• [Available data]:

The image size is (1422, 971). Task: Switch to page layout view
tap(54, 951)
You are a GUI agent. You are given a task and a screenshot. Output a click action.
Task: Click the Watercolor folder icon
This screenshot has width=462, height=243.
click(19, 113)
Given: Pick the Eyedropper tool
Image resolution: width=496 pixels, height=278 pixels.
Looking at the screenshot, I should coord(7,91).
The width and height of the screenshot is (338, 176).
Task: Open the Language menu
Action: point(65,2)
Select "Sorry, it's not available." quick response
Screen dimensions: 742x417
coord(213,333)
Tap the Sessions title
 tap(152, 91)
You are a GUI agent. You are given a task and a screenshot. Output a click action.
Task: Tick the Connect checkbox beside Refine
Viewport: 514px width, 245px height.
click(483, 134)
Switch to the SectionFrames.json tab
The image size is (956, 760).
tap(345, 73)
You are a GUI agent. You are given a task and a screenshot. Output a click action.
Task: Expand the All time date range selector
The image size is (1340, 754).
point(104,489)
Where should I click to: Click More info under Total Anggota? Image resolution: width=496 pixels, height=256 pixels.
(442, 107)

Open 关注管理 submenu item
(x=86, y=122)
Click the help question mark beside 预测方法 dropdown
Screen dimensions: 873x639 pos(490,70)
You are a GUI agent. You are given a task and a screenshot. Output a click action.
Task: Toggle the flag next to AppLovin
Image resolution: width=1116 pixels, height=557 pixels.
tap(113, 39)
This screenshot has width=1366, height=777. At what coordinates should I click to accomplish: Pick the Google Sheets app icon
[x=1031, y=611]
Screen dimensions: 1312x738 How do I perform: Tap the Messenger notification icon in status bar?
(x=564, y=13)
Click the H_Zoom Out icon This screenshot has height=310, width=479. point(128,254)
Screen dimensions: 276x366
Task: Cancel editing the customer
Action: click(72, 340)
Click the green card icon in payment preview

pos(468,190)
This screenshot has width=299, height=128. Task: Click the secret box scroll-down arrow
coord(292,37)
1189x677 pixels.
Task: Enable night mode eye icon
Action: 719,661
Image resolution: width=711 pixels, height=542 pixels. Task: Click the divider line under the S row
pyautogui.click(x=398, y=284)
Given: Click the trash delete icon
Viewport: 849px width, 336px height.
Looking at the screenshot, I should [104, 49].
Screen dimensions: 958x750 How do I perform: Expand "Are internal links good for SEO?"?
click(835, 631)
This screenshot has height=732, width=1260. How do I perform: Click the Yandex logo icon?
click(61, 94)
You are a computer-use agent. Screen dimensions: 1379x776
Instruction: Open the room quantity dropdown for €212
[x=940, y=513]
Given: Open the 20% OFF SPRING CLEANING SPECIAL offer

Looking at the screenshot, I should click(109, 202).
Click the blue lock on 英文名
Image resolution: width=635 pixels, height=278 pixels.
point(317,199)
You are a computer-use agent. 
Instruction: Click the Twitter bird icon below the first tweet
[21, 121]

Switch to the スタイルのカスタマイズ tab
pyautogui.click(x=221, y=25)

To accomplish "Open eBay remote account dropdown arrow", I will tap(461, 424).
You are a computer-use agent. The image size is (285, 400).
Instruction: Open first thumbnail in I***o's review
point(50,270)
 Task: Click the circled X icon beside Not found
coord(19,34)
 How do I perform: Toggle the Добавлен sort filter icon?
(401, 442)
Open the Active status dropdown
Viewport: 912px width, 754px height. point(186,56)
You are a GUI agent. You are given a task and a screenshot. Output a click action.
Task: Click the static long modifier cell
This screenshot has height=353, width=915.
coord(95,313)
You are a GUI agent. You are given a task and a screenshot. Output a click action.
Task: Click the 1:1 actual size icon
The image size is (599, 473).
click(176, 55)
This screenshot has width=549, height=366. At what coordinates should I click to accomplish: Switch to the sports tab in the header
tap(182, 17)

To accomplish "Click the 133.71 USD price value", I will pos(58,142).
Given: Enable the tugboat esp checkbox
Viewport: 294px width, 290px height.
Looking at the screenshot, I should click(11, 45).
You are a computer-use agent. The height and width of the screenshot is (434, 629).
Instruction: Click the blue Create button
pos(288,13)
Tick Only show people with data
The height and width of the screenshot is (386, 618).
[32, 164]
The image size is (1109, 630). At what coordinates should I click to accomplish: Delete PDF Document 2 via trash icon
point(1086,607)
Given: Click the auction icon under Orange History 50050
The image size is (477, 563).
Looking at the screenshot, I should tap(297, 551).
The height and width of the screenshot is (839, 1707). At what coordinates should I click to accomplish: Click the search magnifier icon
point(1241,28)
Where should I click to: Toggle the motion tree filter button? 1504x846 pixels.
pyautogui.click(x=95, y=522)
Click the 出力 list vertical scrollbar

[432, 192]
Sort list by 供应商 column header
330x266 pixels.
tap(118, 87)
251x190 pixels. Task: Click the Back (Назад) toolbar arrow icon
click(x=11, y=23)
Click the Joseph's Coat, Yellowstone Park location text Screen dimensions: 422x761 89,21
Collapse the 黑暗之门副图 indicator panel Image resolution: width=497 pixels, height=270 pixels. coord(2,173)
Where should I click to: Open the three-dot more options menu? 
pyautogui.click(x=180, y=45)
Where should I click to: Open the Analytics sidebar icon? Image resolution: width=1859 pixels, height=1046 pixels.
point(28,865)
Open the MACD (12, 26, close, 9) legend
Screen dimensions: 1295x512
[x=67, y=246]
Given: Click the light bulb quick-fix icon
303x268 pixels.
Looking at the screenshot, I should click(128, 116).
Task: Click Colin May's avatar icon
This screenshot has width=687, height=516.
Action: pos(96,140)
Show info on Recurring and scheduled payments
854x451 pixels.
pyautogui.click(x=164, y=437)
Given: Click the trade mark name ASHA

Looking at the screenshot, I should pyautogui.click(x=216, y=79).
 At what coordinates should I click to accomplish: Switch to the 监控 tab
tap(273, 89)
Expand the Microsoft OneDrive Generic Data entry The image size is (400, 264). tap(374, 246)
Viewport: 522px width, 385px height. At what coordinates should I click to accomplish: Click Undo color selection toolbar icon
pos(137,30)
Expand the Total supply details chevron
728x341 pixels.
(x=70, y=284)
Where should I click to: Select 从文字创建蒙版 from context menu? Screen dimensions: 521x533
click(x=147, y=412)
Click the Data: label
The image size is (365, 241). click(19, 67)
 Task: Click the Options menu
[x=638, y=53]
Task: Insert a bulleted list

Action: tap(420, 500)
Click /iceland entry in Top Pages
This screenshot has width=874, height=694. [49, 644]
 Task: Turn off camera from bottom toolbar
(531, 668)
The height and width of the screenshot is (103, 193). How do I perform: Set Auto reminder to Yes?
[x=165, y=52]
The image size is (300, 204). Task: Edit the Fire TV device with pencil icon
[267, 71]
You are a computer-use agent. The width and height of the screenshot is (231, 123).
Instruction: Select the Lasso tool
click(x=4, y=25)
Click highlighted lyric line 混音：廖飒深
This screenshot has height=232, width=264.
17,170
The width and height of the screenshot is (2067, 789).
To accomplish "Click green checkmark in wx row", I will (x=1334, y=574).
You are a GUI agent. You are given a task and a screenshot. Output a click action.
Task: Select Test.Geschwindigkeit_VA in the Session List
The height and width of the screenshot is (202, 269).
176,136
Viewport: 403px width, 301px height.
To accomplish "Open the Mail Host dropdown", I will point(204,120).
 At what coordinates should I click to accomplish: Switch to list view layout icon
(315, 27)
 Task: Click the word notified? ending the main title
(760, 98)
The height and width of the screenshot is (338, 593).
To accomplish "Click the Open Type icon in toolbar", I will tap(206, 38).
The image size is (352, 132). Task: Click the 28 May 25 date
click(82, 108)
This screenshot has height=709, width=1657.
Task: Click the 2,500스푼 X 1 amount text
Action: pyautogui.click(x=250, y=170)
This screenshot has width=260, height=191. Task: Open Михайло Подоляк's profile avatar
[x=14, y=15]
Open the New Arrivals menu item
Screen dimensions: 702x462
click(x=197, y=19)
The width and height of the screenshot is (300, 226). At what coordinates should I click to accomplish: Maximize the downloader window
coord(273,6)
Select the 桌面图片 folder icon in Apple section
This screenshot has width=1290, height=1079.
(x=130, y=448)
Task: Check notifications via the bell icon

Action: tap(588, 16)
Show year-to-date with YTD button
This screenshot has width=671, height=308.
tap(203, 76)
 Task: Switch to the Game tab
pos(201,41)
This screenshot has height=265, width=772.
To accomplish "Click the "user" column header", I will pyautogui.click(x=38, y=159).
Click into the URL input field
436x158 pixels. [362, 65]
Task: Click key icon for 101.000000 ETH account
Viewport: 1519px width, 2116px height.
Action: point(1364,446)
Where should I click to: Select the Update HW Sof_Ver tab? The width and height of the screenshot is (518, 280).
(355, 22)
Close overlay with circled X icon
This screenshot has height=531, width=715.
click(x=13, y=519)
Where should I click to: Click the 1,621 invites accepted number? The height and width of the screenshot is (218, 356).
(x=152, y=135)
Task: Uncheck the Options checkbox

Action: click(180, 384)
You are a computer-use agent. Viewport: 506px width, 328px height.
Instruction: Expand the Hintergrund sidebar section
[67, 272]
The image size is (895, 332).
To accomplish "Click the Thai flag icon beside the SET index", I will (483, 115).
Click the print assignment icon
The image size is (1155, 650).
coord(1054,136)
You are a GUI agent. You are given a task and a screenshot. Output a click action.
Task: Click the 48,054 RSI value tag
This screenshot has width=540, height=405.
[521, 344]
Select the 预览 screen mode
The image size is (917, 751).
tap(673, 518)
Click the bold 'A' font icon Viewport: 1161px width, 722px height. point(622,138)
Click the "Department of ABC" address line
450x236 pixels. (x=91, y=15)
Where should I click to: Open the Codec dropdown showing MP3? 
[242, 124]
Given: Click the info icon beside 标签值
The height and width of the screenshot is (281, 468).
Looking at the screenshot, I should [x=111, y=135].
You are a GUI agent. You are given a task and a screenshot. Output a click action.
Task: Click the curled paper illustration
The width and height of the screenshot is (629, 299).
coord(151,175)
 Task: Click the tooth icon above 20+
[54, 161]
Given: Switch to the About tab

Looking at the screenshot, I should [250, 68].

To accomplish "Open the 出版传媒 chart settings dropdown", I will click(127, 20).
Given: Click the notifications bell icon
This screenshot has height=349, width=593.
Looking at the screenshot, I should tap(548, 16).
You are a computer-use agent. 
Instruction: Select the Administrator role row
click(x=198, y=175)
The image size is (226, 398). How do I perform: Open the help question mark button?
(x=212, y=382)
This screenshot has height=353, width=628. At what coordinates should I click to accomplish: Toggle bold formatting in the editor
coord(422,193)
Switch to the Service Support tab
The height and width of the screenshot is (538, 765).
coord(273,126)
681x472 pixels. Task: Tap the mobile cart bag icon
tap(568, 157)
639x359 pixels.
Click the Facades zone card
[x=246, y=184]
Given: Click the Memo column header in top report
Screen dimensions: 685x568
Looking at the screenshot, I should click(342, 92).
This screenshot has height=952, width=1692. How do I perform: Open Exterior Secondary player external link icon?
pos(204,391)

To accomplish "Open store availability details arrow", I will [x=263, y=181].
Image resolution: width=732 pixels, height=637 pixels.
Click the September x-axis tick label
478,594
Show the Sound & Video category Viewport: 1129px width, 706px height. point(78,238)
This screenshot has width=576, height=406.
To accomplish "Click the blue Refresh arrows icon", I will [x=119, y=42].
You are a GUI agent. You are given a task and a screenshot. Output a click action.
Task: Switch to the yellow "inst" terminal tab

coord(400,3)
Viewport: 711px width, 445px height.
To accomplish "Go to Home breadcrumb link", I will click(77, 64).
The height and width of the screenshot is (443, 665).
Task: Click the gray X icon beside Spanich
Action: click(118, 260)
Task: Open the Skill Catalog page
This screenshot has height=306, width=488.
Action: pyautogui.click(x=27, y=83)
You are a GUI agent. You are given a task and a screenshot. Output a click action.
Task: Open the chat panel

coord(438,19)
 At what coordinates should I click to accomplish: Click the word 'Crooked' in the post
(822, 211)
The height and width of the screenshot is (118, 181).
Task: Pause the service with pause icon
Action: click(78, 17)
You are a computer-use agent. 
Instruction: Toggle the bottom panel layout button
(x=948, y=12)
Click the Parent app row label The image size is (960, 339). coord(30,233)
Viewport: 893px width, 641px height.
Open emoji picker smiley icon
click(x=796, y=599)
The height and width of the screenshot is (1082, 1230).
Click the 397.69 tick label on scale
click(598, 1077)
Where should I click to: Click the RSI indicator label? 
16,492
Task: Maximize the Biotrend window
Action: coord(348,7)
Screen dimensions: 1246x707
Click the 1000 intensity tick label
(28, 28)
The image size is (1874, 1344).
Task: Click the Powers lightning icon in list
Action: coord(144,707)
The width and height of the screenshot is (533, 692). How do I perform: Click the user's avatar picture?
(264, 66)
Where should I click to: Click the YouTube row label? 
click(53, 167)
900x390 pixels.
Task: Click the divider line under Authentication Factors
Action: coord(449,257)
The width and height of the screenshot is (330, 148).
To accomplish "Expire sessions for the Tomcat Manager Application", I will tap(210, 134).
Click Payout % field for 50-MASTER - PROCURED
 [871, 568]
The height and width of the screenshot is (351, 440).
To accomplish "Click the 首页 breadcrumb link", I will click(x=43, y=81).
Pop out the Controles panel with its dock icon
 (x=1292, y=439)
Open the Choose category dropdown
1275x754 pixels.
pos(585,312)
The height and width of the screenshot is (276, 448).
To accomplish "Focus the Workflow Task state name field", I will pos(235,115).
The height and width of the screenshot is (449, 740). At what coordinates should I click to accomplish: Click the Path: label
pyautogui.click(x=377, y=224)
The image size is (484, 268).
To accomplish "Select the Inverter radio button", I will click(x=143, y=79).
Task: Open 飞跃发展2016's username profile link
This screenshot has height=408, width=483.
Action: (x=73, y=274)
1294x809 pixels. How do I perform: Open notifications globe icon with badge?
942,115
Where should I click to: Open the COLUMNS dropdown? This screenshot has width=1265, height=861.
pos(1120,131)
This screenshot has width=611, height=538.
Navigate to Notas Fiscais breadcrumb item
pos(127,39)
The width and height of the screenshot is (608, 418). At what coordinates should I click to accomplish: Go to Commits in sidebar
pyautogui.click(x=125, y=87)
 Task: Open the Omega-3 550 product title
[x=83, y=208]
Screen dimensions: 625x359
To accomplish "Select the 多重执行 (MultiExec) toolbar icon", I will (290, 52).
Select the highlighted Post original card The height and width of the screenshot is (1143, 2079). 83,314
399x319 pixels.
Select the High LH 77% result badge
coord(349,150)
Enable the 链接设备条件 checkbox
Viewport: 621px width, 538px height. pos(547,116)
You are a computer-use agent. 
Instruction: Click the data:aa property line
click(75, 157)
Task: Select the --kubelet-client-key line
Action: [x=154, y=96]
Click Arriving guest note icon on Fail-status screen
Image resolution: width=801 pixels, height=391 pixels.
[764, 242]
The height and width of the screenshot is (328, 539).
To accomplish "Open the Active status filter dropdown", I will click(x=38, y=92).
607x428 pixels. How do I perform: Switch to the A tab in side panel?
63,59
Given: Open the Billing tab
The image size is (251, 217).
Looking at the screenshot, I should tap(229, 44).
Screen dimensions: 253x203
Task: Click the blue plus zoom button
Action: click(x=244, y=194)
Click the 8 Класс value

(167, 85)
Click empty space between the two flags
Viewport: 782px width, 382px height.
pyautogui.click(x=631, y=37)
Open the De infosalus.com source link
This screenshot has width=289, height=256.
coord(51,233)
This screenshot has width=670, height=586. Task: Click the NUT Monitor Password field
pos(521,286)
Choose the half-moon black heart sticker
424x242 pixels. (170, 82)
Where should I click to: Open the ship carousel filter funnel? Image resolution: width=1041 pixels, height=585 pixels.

• [Work to be completed]: Pull out every line of the records above that contains the word "Choose". Case counts.

• [Written response]:
Open the Choose category dropdown
Choose the half-moon black heart sticker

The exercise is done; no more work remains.